Le email di phishing presentano caratteristiche distintive:

  • Mittente falso: L'indirizzo email non corrisponde a quello ufficiale dell'Agenzia.
  • Oggetto ingannevole: Solitamente recita "Rimborso straordinario" o simili, attirando l'attenzione.
  • Contenuto generico: Il messaggio manca di dettagli specifici sul rimborso e appare poco personalizzato.
  • Allegato sospetto: Un file PDF contenente un modulo falso da compilare.

**Quali informazioni cercano i truffatori?**

Lo scopo principale di questi attacchi è quello di sottrarre dati personali e finanziari. I truffatori richiedono:

  • Dati della società: ragione sociale, partita IVA, sede legale.
  • Dati dell'amministratore delegato: nome, cognome.
  • Coordinate bancarie: IBAN, intestatario del conto.
  • Documenti d'identità: copie di documenti di identità, tessere sanitarie, ecc.

**Come proteggersi**

Per difendersi da queste truffe, è fondamentale seguire alcune semplici regole:

  • Non cliccare su link sospetti: Evita di aprire qualsiasi link presente nell'email.
  • Non scaricare allegati: Non aprire il file PDF allegato.
  • Non fornire dati sensibili: Non comunicare mai dati personali o finanziari a soggetti non identificati.
  • Verifica l'autenticità: In caso di dubbi, consulta il sito ufficiale dell'Agenzia delle Entrate.

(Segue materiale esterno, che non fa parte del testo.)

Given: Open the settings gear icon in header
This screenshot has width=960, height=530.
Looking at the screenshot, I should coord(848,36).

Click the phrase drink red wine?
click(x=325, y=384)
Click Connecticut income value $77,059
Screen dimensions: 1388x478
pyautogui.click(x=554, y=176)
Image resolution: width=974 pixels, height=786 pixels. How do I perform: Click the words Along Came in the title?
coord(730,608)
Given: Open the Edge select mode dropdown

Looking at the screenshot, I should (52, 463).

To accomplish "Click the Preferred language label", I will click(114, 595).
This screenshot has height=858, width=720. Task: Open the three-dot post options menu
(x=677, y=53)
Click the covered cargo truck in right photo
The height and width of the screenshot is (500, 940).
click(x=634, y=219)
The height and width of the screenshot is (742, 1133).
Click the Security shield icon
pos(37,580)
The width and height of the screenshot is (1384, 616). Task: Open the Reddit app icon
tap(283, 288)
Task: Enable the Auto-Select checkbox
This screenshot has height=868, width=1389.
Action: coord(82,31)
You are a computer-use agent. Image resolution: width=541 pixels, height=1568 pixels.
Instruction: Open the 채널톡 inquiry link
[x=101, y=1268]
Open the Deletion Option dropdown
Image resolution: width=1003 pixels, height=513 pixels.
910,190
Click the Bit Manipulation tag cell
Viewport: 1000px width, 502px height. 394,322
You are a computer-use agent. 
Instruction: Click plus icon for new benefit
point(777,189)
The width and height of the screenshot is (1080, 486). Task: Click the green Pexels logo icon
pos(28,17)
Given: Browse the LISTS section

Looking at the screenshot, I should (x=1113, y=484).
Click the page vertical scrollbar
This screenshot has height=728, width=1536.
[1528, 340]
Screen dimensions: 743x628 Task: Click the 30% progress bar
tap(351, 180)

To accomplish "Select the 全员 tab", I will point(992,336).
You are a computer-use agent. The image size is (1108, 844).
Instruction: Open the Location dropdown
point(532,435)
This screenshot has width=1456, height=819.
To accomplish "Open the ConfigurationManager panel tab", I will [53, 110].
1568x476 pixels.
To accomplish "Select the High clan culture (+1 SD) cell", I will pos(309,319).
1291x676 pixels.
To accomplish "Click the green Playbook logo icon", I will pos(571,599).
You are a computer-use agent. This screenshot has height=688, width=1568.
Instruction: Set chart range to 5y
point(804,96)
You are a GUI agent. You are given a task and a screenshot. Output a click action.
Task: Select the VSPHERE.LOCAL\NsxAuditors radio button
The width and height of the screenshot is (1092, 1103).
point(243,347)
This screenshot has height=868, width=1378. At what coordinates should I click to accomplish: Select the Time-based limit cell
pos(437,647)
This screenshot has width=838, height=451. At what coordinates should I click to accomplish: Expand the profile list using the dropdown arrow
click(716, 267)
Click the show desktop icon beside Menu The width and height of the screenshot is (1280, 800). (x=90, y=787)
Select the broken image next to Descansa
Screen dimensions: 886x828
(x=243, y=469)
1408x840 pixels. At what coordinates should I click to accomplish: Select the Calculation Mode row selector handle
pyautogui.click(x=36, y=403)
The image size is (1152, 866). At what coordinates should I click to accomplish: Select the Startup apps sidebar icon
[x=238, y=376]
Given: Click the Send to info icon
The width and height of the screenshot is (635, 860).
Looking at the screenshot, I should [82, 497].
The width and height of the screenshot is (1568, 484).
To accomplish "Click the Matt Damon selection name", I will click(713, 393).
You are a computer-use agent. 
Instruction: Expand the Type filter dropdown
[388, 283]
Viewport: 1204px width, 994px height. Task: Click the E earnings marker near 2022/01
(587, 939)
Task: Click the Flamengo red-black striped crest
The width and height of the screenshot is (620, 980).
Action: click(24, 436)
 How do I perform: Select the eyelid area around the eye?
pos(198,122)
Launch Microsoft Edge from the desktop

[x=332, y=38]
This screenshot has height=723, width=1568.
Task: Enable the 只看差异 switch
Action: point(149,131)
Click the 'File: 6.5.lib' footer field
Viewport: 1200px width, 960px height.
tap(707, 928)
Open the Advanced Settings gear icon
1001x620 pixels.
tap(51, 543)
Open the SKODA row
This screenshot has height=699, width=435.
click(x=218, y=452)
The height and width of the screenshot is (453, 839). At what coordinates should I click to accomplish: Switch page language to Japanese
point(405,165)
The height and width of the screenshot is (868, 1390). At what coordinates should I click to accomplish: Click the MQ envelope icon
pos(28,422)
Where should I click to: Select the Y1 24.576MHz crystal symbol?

**Cosa fare in caso di dubbi**

Se ricevi un'email (o PEC) sospetta, non rispondere e contatta direttamente l'Agenzia delle Entrate tramite i canali ufficiali. Ricorda che l'Agenzia non invia mai comunicazioni via email chiedendo di fornire dati sensibili o di cliccare su link per accedere a servizi online.

La prudenza e la diffidenza sono fondamentali per evitare di cadere vittima di queste truffe. Mantenendo alta l'attenzione, potrai proteggere te stesso e la tua azienda da possibili danni.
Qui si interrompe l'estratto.